In these review, 76% of the total patients had disease in labia, and approximately two third had bilateral disease. These findings are very much in line with the global values [24]. However, local nodal involvement was seen in less patients (11% only) than that found in other studies [22, 25]. More than 90% of the vulvar malignancy in our institution revealed squamous cell carcinoma (SCC), which is consistent with other articles published over different parts of world [4, 7, 26]. Histological grading of all SCC tumors matched closely with National Cancer Institute (NCI) data [19]. Rare neoplasms were also found and addressed as per existing literature [27-29]. Bulk of the patients (nearly 70%) in our study were locally advanced that is in stage II and III; while around 15% cases were in stage I and IV. These values are similar with another Indian study by Nandwani et al, but does not match with the analysis by Lai et al [10, 30]. These may be due to deficiency of health awareness and lack of routine health check-up in our country.

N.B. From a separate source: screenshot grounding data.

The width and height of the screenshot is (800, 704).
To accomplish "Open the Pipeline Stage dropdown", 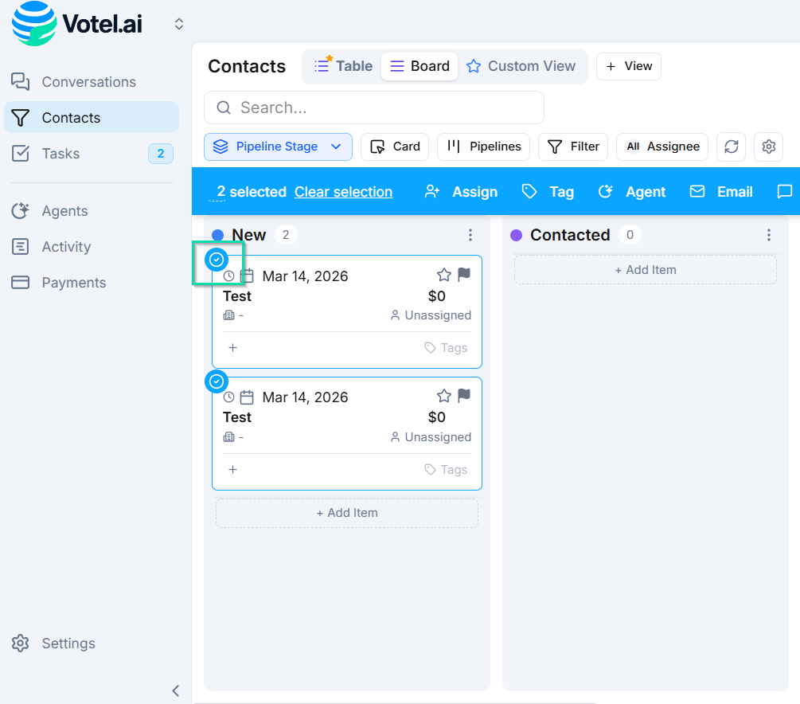I will tap(278, 147).
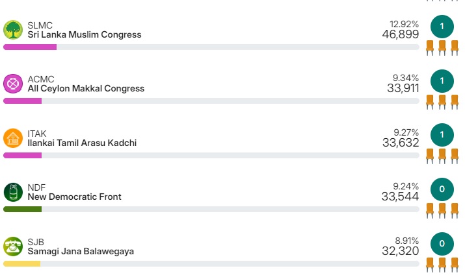Click the NDF green vote share bar
This screenshot has width=465, height=277.
click(22, 210)
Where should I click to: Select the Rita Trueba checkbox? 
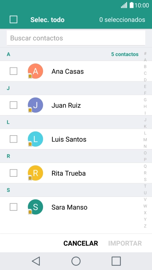(x=13, y=173)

However, it is also satisfying to mention not a single patient was having stage IVB disease i.e. distant organ involvement.

The hallmark about the present article is that it was conducted in the regional cancer centre, where collaboration between all related department i.e. gynae- oncology, surgical-oncology, dermatology, and obviously radiation oncology, occurred. Limitation includes the retrospective nature of the analysis, and obviously, lack of immune-histochemical analysis in vulvar tumor. Another important fact not to miss, this analysis conducted on patients of vulvar tumor registered on our regional cancer centre only. A few patients visited outside our hospital, either to private clinicians or opted for traditional herbal medicine, cannot be counted and included in this review. Those will add more patients in our study cohort and help us to draw more clear cut idea about these less occurring tumor.

In conclusion, our study concludes that with a mean age of 63.4 years, vulvar cancer remains a health burden for older, especially for post-menopausal females. HPV and HIV status of these patients was not available in records and hence comments on their contribution in occurrence of vulvar tumor cannot be possible. Limited studies from different region of India have published local patients’ data on vulvar tumor. A nationwide collaboration in this regard will help to understand the exact burden of this relatively rare malignancy, epidemiological trends and risk factors as well as an idea about how to manage these patients.